Denial through hyperbole This brings us to a second sort of denial. If denial through disavowal is steadying, then denial through hyperbole is less so. “Indian troops were like Hanuman who did not quite know their prowess before the surgical strikes,” boasted Defence Minister Manohar Parrikar. His remarks were both crass and wrong-headed. He too is in denial — about the meaning of the strike. The raid is plausible precisely because of its precedent. It did not cross Pakistani nuclear redlines, because it was in keeping with the hitherto private signalling that went on between the front line forces over the past two decades, rather than some act of unparalleled mountain-lifting

True, published accounts suggest a novel degree of integration between the human and technical intelligence, the army, and the political leadership. If corroborated, this is an important development, given what the Kargil Committee Report described as the “lack of inter-agency coordination [and] lack of coordination between the Army and the agencies”. The reported use of satellite imagery is a mark of how significant India’s emerging space capabilities may come to be. And the geographic scope of the raids, a couple of hundred kilometres apart from each other, would also be indicative of careful preparation and coordination. But these refinements simply aren’t fundamental rupture with the past, at least not in terms of the cost imposed on Pakistan. And that, surely, is the point.

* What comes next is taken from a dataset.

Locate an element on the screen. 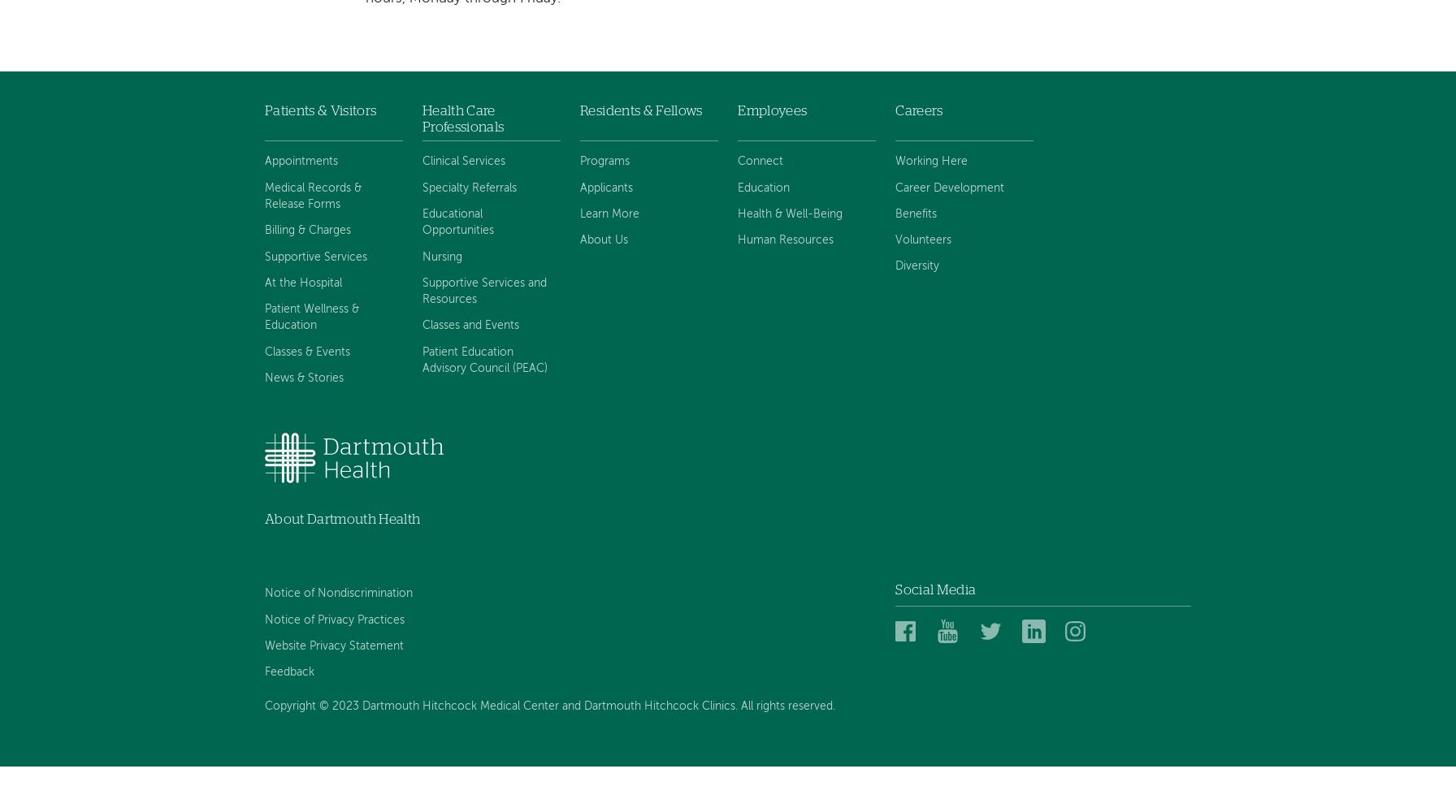  'Medical Records & Release Forms' is located at coordinates (313, 195).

There is a qualitative difference between a low-level, tactical raid on minor outposts a short distance from the LoC and a large-scale assault on the headquarters of the organisations that continue to attack India. These are deeper inside Pakistan, closer to major population centres, and far larger in size. They cannot be reached on foot, as was done last week according to the most detailed accounts. While India has some night-flying capability, the introduction of airlift on a meaningful scale presents more severe challenges. India reportedly kept attack helicopters ready at four bases in Kashmir in case the September 28-29 operation turned sour. Would such safety nets be available if commandos were near the Lashkar-e-Taiba’s headquarters in Muridke, 30 km inside undisputed Pakistani territory? “No helicopters, no integration, no intelligence, no training and no operational concept,” claimed Rear Admiral Raja Menon on the morning of the raid. Set aside the braying triumphalism, and it remains too early to conclude that he was wrong. Intelligence on launch pads is not the same as intelligence on the movements of Lashkar-e-Taiba leaders. Airlift to the LoC isn’t the same as getting stealthily across it.

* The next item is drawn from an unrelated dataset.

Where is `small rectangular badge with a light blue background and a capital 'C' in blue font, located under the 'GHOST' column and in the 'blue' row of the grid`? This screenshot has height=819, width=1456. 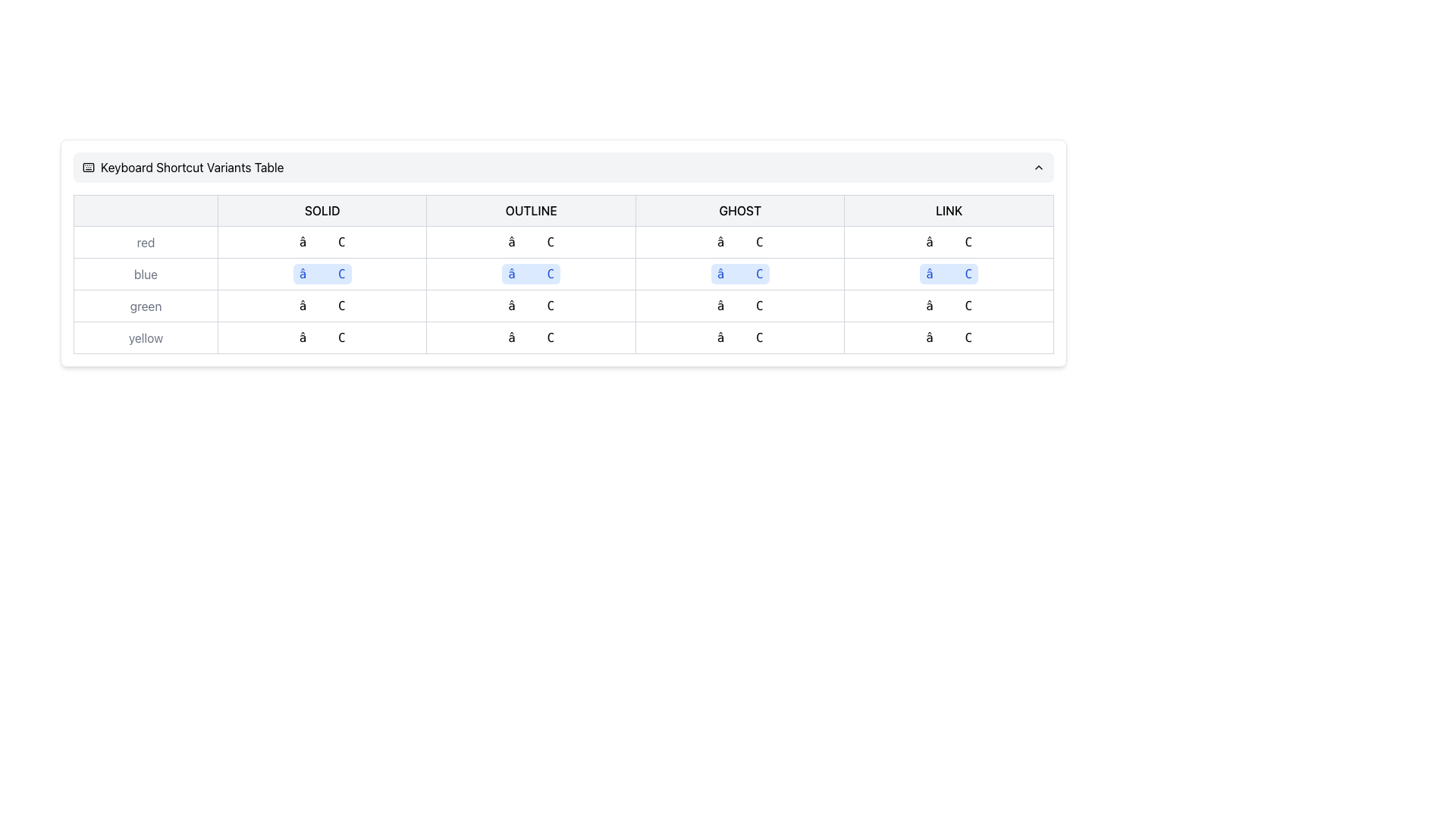 small rectangular badge with a light blue background and a capital 'C' in blue font, located under the 'GHOST' column and in the 'blue' row of the grid is located at coordinates (740, 274).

Instrument of the state And then we come to a third sort of denial, which is perhaps the most dangerous of all. The chest thumping in some parts of the Indian media is dangerous, because it exaggerates capabilities, underplays risks, and substitutes strategy with emotion. But far worse is the systematic denial that the terrorist groups that operate on Pakistani soil are, at root, instruments of the state.

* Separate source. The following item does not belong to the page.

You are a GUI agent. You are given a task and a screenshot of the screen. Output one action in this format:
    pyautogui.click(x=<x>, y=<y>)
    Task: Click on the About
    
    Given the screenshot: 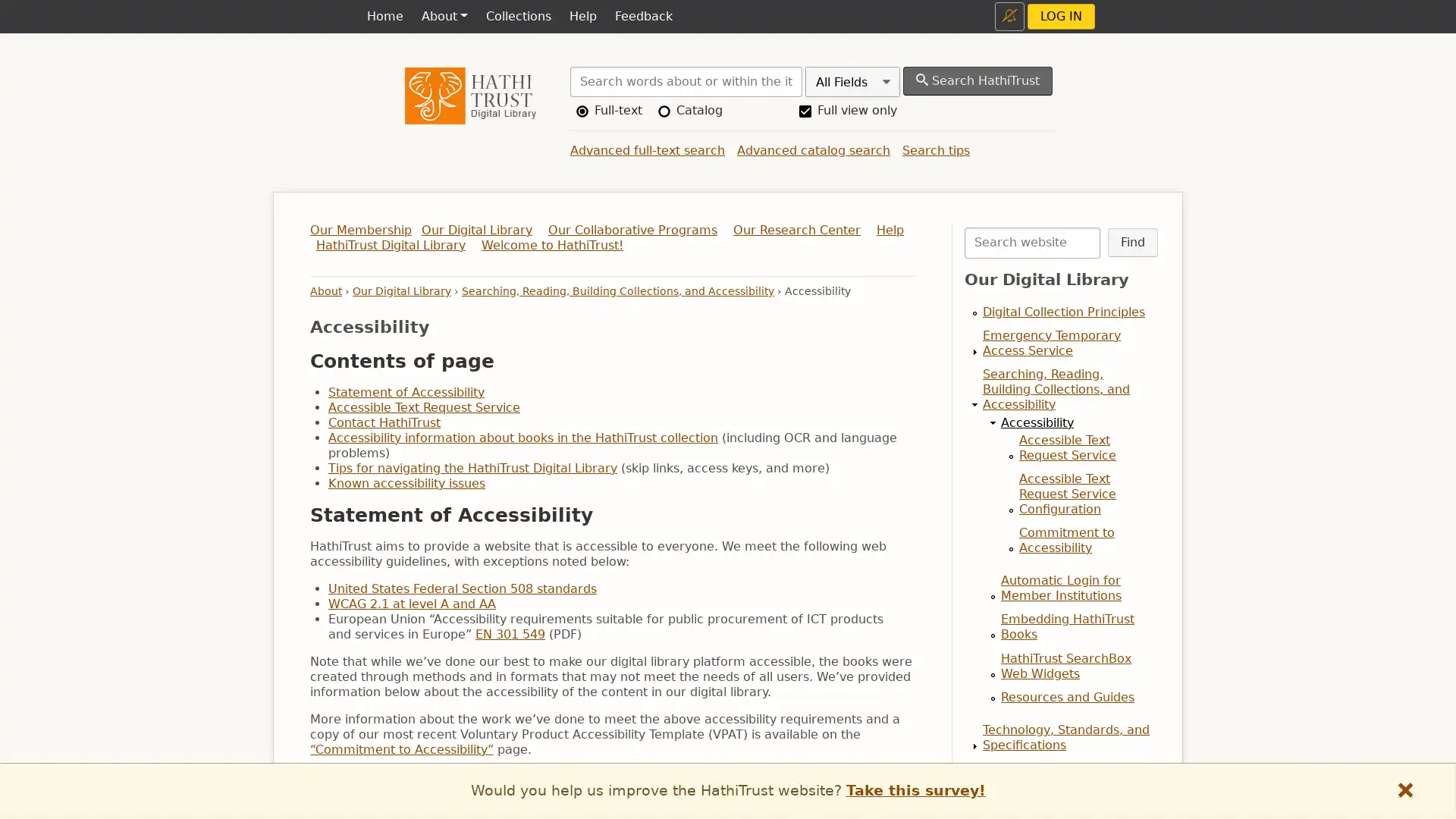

When Pakistan’s Defence Minister Khawaja Asif described the Uri attack as an “inside job”, “self-generated by India”, he was feeding a ruinous culture of self-deception that should concern us far more than an over-caffeinated Indian news anchor confusing reality with Rambo. Freud would have had little trouble grasping Mr. Asif’s classic psychological projection: attributing to others that which can’t be accepted as part of oneself. This sickness is contagious. Monday’s joint resolution by Pakistani parties — including the PML, PPP and MQM — furiously rejected “false claims of cross-border terrorism”. So there we are. India conducted a non-existent raid to avenge a false flag attack perpetrated by non-existent terrorists who, if they existed, would have non-existent ties to the state. It’s enough to provoke an existential crisis in the best of us. Denial may have spared us escalation, for now, but it continues to sow the seeds of a larger crisis still.

Shashank Joshi is a Senior Research Fellow of the Royal United Services Institute in London.